** START OF PROVIDED MATERIAL **

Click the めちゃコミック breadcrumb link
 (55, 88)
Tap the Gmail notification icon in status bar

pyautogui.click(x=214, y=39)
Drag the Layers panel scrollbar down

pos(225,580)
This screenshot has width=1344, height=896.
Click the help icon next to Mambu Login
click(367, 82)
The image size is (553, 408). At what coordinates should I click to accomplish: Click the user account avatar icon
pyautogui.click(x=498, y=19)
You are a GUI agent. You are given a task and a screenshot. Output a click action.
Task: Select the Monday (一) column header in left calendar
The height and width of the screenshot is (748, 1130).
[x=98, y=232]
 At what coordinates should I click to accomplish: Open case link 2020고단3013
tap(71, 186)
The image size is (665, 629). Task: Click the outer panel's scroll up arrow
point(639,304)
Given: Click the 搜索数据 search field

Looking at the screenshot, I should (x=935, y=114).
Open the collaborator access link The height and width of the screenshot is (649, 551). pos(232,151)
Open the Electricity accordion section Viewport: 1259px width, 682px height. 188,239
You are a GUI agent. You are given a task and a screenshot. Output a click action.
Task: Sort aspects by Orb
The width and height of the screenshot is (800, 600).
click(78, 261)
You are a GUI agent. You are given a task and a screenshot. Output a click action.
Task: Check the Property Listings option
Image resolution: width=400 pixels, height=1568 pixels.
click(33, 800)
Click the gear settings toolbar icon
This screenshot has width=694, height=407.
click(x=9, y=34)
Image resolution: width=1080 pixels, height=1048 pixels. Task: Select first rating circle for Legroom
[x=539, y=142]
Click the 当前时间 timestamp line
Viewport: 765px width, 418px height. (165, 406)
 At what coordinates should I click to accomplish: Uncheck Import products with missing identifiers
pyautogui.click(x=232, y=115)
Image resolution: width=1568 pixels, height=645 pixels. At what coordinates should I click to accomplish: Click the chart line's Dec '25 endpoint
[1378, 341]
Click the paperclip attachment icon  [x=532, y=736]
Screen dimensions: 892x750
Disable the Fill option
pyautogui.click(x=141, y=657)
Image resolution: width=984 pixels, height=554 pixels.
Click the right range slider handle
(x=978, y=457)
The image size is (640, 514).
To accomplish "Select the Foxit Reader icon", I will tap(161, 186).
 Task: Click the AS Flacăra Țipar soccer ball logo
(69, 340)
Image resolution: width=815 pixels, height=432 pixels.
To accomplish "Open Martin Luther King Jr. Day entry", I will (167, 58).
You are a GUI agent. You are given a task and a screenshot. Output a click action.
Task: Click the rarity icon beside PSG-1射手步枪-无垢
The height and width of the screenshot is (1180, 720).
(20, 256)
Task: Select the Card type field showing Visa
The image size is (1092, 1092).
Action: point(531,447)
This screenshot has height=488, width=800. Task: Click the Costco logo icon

** END OF PROVIDED MATERIAL **

TASK DIRECTIONS: Pick out and copy every line above that contains the string "logo". Matching is case-sensitive.

SOLUTION FOR THIS TASK:
 Task: Click the AS Flacăra Țipar soccer ball logo
This screenshot has height=488, width=800. Task: Click the Costco logo icon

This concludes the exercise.